Affiliation:
1. Division of Population Health Sciences, University of Alaska, Anchorage, AK, USA
2. College of Nursing & Public Health , Adelphi University, Garden City, NY, US
3. School of Nursing, Duke University, Durham, NC, US
Abstract
Background Electronic health systems contain large amounts of unstructured data (UD) which are often unanalyzed due to the time and costs involved. Unanalyzed data creates missed opportunities to improve health outcomes. Natural language processing (NLP) is the foundation of generative artificial intelligence (GAI), which is the basis for large language models, such as ChatGPT. NLP and GAI are machine learning methods that analyze large amounts of data in a short time at minimal cost. The ability of NLP to conduct qualitative analyses is increasing, yet the results can lack context and nuance in their findings, requiring human intervention. Methods Our study compared outcomes, time, and costs of a previously published qualitative study. Our approach partnered an NLP model and a qualitative researcher (NLP+). UD from behavioral health patients were analyzed using NLP and a Latent Dirichlet allocation to identify the topics using probability of word coherence scores. The topics were then analyzed by a qualitative researcher, translated into themes, and compared with the original findings. Results The NLP + method results aligned with the original, qualitative derived themes. Our model also identified two additional themes which were not originally detected. The NLP + method required 6 hours of labor, 3 minutes for transcription, and a transcription cost of $1.17. The original, qualitative researcher only method required more than 36 hours ($2,250) of time and $1,100 for transcription.
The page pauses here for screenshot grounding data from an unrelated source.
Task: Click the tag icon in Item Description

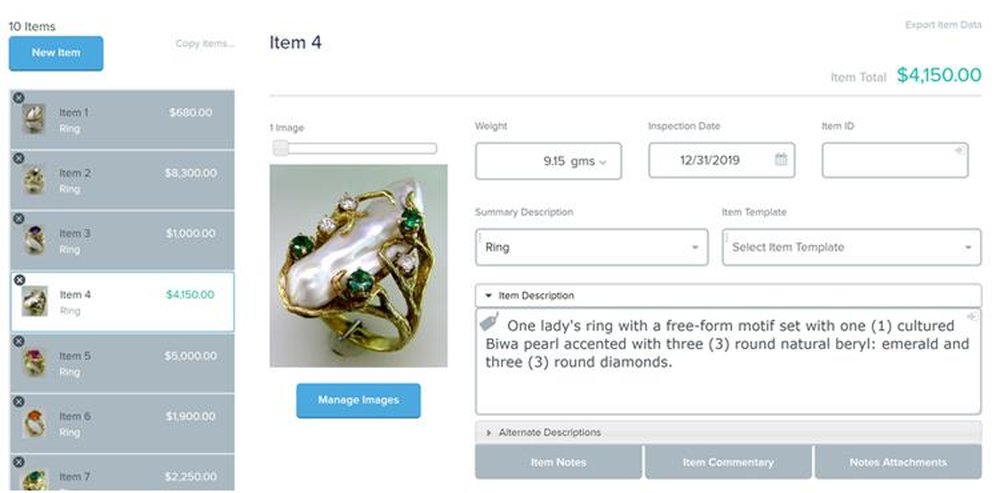Action: click(489, 323)
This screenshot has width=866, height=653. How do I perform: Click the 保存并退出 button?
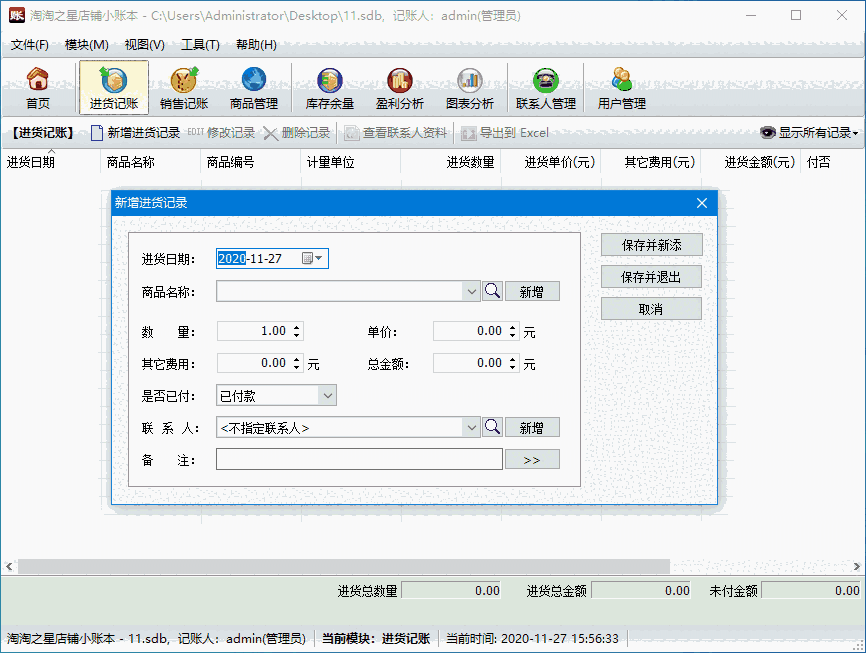tap(651, 277)
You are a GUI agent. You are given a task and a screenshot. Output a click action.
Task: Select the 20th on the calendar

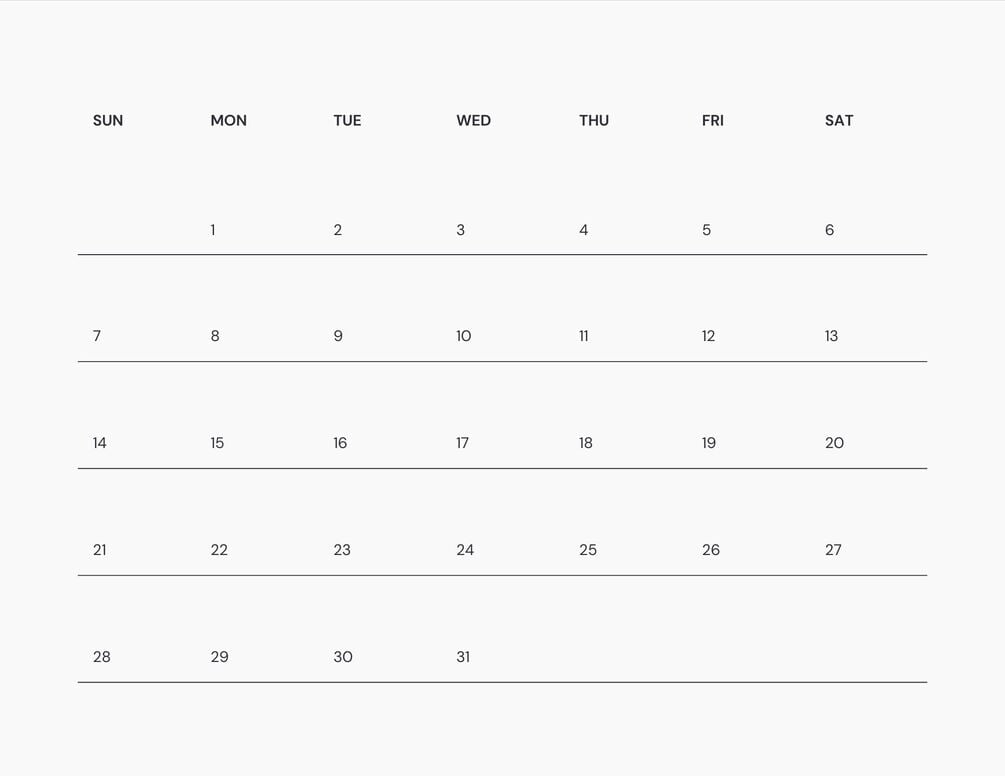click(834, 443)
Conclusions While natural language processing analyzes voluminous amounts of data in seconds, context and nuance in human language are regularly missed. Combining a qualitative researcher with NLP + could be deployed in many settings, reducing time and costs, and improving context. Until large language models are more prevalent, a human interaction can help translate the patient experience by contextualizing data rich in social determinant indicators which may otherwise go unanalyzed.